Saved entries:
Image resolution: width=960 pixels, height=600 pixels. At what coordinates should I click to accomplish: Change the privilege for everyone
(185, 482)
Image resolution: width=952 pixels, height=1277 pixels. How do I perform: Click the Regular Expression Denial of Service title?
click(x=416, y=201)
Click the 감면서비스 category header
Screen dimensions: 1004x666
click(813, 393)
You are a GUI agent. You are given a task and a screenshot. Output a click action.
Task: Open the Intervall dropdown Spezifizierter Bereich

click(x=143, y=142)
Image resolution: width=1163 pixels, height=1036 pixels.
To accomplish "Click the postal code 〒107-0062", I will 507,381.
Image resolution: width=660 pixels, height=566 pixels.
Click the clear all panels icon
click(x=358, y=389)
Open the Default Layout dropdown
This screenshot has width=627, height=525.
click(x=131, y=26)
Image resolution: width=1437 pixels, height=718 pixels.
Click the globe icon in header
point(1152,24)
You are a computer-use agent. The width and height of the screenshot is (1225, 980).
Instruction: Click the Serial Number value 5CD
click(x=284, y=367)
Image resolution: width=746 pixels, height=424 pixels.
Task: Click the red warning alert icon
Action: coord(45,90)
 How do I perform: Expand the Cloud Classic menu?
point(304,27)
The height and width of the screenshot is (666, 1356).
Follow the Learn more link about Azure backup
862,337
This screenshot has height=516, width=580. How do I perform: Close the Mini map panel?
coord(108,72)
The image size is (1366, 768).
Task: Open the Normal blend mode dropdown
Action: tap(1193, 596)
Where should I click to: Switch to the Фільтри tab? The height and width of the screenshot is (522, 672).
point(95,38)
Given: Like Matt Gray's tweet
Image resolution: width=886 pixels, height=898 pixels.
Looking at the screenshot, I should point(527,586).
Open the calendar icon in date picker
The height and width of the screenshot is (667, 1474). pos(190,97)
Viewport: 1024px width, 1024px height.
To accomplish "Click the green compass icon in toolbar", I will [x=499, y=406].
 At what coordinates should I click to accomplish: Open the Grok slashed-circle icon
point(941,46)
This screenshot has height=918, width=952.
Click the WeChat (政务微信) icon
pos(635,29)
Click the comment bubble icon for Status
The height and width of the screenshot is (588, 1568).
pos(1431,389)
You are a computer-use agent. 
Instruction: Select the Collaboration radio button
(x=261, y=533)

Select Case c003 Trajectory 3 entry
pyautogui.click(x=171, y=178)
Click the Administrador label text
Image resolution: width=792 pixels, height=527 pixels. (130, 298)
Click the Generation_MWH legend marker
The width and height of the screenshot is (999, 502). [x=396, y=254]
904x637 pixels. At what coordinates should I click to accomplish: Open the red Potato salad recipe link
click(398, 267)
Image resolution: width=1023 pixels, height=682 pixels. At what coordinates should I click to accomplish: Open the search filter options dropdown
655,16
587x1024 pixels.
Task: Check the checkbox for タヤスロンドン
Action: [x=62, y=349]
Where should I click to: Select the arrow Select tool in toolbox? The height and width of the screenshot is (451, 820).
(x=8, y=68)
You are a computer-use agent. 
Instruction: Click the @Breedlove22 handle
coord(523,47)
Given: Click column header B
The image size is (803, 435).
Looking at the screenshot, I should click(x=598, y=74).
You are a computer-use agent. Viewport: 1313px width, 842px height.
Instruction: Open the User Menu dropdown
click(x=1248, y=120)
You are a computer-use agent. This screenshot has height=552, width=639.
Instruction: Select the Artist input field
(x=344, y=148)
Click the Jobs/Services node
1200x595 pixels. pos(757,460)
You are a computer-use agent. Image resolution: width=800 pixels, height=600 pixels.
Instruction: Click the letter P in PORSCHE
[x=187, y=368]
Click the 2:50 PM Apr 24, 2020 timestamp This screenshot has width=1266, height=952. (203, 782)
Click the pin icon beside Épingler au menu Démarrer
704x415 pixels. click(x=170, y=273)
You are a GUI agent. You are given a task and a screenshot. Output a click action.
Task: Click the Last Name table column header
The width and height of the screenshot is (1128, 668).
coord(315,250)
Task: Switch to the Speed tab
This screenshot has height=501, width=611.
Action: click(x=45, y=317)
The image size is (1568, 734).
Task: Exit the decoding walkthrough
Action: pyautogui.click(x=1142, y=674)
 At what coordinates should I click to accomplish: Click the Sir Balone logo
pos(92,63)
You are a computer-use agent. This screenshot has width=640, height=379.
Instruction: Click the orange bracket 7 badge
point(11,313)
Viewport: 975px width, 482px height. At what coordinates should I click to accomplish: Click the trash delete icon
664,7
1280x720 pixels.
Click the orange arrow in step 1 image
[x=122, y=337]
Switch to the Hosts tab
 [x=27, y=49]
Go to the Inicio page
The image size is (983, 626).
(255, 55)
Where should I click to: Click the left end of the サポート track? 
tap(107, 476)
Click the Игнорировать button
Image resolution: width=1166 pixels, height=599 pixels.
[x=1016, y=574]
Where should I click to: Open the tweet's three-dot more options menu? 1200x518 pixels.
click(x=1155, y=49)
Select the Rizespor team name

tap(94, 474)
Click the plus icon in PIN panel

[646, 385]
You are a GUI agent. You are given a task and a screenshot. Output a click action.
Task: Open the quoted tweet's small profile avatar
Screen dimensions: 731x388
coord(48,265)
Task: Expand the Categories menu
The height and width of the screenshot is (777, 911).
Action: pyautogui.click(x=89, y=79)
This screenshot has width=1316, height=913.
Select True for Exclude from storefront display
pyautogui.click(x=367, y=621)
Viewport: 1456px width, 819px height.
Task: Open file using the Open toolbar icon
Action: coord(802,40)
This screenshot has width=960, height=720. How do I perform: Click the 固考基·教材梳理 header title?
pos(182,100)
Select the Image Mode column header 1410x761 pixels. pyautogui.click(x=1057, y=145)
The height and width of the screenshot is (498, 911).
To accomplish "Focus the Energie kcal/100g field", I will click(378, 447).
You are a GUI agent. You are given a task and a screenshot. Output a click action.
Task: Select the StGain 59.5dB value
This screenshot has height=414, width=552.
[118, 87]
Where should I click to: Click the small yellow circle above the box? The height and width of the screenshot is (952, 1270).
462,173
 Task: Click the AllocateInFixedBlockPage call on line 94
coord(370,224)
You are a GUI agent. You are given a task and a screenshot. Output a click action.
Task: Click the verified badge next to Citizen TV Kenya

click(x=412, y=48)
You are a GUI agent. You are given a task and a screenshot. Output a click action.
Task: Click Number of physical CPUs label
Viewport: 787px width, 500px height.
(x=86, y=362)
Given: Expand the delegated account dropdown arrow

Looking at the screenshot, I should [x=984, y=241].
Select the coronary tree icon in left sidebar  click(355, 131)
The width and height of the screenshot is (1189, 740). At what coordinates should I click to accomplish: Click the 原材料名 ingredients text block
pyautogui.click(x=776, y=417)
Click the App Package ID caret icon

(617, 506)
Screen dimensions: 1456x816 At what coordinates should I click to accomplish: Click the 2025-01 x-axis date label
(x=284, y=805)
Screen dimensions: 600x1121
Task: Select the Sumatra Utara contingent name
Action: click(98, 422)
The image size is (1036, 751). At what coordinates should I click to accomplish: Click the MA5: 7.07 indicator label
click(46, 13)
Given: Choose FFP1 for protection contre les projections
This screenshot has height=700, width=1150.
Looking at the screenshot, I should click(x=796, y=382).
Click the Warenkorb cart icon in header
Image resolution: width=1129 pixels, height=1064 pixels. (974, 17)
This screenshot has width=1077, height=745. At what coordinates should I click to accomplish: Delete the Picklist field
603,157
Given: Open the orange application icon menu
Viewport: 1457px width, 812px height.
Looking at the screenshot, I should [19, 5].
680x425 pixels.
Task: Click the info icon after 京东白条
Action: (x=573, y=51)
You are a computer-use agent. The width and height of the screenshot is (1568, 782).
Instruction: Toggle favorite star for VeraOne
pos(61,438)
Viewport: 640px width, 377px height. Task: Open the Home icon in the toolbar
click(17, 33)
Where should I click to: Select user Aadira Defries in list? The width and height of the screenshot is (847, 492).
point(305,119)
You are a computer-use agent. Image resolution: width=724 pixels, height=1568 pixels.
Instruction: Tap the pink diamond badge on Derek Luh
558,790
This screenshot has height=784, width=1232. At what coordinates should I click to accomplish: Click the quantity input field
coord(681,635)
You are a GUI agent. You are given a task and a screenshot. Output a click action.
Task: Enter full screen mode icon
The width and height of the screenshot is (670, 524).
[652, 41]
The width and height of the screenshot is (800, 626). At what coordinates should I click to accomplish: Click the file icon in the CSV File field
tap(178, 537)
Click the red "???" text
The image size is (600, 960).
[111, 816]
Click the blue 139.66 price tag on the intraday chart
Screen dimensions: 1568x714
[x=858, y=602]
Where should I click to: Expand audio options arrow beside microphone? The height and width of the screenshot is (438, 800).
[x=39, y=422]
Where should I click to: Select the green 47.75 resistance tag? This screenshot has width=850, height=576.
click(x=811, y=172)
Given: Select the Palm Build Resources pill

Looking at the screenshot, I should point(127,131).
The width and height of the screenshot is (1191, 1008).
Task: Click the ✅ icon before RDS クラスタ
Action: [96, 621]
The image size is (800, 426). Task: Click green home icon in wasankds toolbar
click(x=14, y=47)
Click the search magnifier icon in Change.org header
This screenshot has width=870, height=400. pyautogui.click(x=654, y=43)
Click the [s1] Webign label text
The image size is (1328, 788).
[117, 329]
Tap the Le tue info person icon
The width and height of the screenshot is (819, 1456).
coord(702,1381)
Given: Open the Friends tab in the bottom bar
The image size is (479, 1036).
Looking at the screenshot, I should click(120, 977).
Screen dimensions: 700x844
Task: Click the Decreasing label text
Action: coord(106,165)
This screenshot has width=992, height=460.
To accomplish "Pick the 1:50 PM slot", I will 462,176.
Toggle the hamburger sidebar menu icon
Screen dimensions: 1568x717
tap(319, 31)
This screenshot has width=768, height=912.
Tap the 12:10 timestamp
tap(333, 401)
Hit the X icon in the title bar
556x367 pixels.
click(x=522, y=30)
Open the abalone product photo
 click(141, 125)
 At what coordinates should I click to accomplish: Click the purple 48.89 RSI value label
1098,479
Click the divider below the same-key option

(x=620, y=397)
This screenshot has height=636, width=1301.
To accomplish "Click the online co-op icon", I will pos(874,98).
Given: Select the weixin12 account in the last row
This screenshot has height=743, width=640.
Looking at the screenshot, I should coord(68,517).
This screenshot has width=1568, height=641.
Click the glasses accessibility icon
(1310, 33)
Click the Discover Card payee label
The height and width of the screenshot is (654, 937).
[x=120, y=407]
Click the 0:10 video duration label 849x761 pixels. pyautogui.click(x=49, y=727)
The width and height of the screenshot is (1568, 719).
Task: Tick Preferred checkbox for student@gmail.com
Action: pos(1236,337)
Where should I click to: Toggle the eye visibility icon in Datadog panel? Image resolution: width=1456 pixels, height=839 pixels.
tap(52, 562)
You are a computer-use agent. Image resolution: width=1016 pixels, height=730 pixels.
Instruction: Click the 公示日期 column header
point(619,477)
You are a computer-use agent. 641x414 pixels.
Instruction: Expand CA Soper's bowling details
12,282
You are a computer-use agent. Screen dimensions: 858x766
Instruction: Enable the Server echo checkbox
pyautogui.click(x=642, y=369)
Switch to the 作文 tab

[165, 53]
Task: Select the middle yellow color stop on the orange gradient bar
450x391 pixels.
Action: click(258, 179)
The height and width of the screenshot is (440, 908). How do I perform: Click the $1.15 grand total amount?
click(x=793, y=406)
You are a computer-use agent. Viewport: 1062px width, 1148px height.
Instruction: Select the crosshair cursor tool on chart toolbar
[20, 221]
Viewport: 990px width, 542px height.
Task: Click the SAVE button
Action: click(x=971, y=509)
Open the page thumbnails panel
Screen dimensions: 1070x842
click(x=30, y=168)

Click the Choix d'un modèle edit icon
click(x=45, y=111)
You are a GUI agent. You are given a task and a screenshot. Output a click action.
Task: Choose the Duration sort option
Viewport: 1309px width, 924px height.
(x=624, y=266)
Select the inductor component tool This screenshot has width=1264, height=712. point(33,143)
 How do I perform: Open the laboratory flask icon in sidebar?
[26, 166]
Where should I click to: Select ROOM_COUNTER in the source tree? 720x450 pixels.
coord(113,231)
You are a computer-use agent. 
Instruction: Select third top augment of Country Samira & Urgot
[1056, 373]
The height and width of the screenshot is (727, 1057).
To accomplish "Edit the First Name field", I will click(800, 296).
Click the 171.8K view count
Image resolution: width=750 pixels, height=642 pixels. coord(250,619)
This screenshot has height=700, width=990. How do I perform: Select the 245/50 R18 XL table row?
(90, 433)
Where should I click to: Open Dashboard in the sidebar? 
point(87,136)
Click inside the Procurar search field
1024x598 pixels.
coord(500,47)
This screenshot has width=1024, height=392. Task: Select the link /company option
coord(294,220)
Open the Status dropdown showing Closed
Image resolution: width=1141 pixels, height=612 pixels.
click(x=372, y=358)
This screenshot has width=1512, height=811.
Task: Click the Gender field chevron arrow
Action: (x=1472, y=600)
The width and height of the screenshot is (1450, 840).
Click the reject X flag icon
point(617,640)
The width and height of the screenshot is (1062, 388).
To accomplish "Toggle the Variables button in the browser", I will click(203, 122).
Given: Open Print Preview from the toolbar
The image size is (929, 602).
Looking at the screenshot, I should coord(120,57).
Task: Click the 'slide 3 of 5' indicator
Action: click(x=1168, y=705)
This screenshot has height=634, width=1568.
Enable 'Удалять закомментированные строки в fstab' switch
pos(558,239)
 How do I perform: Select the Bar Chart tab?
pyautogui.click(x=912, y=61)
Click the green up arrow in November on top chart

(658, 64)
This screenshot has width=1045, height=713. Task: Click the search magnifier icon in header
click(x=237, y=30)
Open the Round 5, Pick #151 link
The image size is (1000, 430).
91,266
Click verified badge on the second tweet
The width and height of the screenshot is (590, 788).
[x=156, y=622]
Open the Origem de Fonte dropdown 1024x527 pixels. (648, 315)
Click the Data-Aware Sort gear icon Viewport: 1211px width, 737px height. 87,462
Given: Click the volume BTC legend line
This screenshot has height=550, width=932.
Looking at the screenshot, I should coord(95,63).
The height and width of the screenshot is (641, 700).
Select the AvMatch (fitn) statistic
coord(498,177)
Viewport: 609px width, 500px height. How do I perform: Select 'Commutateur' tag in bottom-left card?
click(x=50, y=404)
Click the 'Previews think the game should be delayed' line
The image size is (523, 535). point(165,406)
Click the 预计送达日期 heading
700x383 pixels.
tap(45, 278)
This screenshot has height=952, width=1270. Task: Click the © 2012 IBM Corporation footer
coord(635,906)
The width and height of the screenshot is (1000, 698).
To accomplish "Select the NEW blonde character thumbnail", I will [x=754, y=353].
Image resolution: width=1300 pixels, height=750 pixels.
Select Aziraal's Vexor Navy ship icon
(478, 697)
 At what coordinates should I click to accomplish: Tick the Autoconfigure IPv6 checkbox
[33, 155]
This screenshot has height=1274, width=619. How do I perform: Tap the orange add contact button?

What you are asked to do:
Above are the entries. Quote exactly the lines from the one bearing "Where should I click to: Open Dashboard" through the one bearing "Given: Open Print Preview from the toolbar".

Solution below:
Where should I click to: Open Dashboard in the sidebar? 
point(87,136)
Click inside the Procurar search field
1024x598 pixels.
coord(500,47)
This screenshot has width=1024, height=392. Task: Select the link /company option
coord(294,220)
Open the Status dropdown showing Closed
Image resolution: width=1141 pixels, height=612 pixels.
click(x=372, y=358)
This screenshot has width=1512, height=811.
Task: Click the Gender field chevron arrow
Action: (x=1472, y=600)
The width and height of the screenshot is (1450, 840).
Click the reject X flag icon
point(617,640)
The width and height of the screenshot is (1062, 388).
To accomplish "Toggle the Variables button in the browser", I will click(203, 122).
Given: Open Print Preview from the toolbar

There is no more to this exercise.